17 Responses to “Top Chef: Chris Matthews Plans NBC Black History Month Menu”

  1. manbearpig68 Says:

    No racism there!

  2. This isn’t racist, it was an accident NBC just forgot it was Black History Month that’s all, it’s not like they are conservatives or anything like that.

    I remember when I was going to college outside of Nashville and the school did the same thing only they had chitterlings on the menu too. A bunch of people got offended, I didn’t hear any of the black students complain but a lot of the white ones did.

    My comment on the whole this was if they had put out some watermelon even I was going to start a riot. Several of my friends however didn’t think much of it, not because of racism but because they thought it was stupid because to them it wasn’t “black” food but Southern food and thought is was silly to try and call it “black food” and were offended by that.

    Wouldn’t it be better to stop patronizing people and knock off these “_______ History Month” things and remember that history doesn’t come in races or ethnic groups but is a part of all of us?

    • afrocity Says:

      Good points. I was never one for “__________ history month”

      As far as the menu, I am African American and I DO find it offensive. However it is no different from serving Mexican food at the high school cafeteria for Cinco de Mayo, or egg rolls for Chinese New Year celebrations.

      When I was in graduate school out east in Massachusetts, they did the same thing…greens, cornbread, friend chicken…and played the movie Rosewood on the cafeteria TV. My Latina, classmate and I laughed as we watched our white classmates hesitantly taste the greens. She said “All I have learned from this experience was that blacks like fried spicy foods…”

      • I do find it wrong because it’s stereotyping people. I was just saying how while some people find it racist other find it offensive because they see it as part of a larger culture and not limited to one race. Either way i don’t think it was the right thing to do.

        I remember one time I had to explain to people while trying to help set up a Hispanic Heritage Month celebration that Mexico wasn’t the only Hispanic country. I ended up giving a speech on Miguel de Cervantes because I thought if we were supposed to be talking about culture we should include real culture, this was after someone tried to suggest I do a speech on the history on the sombrero. The sad thing about it is that everyone really thought their heart was in the right place, well their head wasn’t. I don’t “help” any more, but at least the food was good.

        It is all very patronizing.

  3. WMCB Says:

    The problem is that reducing people to the color of their skin, or their supposed “ethnic culture”, is just silly. The Left seems to think that it’s okay to do that for their political advantage, but not okay in other settings. So they end up requiring a very convoluted set of mental gymnastics to justify their view of race.

    When you have fully integrated into society, then “ethnic identity” becomes just a nostalgic thing, a part of the whole, a way of remembering tradition in a rather tongue-in-cheek way. An example would be St. Patrick’s Day and all the hoopla involved for the Irish.

    But you can’t take that light-hearted, “It’s not really centrally important, but we are going to have fun with honoring it and telling stories about our grandma” approach to anything regarding “black ethnic culture”. It has not been allowed to become just a part of the history of a people who are otherwise no different than any other American, in the way that has happened with other groups.

══════════

** WHAT TO WORK ON **
Please decide whether each statement below agrees with the comment thread above, answering yes or no and quoting the exact words of the thread that settle it. (a) The commenter named afrocity attended graduate school in Massachusetts. (b) The commenter who went to college outside of Nashville heard black students complain about the menu. (c) WMCB uses St. Patrick's Day as an example.

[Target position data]
══════════

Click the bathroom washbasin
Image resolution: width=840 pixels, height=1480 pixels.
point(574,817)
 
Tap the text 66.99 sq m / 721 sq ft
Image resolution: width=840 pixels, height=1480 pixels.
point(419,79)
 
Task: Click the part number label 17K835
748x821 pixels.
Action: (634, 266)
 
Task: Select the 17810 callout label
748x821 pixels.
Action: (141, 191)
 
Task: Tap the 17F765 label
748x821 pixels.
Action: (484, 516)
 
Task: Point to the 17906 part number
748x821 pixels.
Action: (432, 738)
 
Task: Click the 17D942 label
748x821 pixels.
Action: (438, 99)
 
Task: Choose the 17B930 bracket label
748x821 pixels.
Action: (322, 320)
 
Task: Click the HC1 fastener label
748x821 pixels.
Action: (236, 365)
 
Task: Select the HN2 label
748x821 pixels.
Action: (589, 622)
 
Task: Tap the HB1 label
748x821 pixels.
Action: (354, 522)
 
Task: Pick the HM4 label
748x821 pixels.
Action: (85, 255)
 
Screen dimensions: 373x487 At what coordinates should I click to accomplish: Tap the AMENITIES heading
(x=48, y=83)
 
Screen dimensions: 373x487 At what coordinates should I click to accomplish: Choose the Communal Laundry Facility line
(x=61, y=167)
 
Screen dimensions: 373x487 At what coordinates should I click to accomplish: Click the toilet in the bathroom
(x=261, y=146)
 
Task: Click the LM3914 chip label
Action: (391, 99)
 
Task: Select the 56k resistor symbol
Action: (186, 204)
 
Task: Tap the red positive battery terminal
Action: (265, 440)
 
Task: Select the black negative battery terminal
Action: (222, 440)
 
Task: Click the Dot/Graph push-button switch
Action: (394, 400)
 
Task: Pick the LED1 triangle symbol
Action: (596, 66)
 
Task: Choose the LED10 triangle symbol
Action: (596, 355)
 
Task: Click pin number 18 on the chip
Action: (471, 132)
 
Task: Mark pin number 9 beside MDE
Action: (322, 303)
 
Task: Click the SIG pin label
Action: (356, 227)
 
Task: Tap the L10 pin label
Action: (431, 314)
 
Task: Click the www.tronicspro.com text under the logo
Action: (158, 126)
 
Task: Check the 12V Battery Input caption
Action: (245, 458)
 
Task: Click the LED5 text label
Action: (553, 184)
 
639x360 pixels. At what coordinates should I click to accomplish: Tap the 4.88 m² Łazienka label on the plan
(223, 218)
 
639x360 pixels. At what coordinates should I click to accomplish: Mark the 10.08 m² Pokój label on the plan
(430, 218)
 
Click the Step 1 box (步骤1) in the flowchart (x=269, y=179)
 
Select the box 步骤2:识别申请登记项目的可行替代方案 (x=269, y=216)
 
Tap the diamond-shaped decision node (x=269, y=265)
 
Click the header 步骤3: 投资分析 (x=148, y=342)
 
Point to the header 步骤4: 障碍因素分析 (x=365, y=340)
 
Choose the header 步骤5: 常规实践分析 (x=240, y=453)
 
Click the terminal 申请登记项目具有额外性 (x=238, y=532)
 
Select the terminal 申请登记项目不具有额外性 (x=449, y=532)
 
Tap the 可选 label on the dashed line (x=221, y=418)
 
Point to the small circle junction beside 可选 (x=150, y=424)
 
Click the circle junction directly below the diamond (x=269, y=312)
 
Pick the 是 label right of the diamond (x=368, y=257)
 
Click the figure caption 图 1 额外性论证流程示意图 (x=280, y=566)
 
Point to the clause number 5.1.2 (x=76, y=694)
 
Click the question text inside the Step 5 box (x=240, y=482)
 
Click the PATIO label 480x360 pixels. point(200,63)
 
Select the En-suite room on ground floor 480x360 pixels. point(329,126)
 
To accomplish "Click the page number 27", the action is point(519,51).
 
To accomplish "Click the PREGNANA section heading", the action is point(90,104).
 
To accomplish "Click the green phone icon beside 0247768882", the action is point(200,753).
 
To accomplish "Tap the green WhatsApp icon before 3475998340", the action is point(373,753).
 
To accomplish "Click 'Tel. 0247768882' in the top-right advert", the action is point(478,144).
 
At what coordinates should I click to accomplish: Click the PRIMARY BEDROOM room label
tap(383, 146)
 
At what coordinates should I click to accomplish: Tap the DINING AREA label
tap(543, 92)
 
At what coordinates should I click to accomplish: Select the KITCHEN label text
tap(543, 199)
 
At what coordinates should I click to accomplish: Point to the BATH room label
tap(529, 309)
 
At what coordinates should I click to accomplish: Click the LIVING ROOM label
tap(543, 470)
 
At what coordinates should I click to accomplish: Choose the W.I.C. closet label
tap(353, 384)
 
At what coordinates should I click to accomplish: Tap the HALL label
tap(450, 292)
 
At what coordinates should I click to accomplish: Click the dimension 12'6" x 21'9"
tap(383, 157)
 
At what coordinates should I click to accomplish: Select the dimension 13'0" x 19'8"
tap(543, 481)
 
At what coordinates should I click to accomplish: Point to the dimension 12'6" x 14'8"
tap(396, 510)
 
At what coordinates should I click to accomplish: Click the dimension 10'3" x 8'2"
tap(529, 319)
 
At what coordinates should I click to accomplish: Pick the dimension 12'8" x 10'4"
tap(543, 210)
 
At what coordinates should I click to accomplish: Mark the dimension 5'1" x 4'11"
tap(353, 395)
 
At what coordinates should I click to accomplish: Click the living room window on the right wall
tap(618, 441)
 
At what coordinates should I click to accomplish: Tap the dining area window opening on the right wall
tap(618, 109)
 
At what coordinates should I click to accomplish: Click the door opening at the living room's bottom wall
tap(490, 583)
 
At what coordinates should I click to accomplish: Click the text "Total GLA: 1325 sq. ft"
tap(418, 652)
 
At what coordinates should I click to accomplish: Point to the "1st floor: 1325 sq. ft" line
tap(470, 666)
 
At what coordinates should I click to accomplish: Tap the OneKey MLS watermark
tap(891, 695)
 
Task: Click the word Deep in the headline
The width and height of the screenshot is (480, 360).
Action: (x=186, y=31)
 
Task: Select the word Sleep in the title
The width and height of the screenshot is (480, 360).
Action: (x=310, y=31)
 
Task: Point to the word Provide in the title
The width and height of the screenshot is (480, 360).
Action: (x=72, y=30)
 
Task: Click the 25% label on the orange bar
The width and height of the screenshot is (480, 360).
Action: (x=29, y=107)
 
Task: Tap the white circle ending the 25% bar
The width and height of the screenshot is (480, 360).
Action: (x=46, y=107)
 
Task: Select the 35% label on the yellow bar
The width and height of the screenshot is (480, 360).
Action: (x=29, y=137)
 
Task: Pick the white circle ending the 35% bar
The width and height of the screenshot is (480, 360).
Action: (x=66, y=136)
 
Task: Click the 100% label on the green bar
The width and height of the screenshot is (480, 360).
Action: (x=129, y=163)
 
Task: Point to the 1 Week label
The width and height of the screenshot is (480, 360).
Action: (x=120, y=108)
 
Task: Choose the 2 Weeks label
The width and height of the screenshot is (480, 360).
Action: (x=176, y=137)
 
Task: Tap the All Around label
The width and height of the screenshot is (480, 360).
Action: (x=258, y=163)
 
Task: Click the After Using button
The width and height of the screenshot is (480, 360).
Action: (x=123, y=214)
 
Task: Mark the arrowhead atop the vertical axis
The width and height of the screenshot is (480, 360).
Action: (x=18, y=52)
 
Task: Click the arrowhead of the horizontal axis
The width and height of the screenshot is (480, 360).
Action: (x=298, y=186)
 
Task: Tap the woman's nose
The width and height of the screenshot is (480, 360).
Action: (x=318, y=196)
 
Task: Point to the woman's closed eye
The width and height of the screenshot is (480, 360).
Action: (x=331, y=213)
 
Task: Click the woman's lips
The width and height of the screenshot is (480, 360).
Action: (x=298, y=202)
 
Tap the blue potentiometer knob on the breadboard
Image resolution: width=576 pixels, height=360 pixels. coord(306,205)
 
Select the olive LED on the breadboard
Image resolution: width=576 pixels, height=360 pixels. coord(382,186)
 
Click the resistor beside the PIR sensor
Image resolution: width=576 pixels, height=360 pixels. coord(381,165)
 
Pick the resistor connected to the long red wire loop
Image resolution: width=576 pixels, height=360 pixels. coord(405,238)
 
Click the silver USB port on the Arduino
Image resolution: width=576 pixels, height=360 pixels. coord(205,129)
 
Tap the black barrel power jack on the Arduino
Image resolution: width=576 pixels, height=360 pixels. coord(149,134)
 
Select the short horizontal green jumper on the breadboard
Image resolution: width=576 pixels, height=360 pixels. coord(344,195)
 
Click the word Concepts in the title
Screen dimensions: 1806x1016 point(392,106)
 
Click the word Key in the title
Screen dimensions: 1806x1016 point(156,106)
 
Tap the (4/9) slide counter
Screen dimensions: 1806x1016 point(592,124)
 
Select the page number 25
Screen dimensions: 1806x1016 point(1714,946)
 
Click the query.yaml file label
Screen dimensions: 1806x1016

══════════

** FULL SOLUTION **
(a) Yes: "When I was in graduate school out east in Massachusetts"
(b) No: "I didn’t hear any of the black students complain but a lot of the white ones did."
(c) Yes: "An example would be St. Patrick’s Day and all the hoopla involved for the Irish."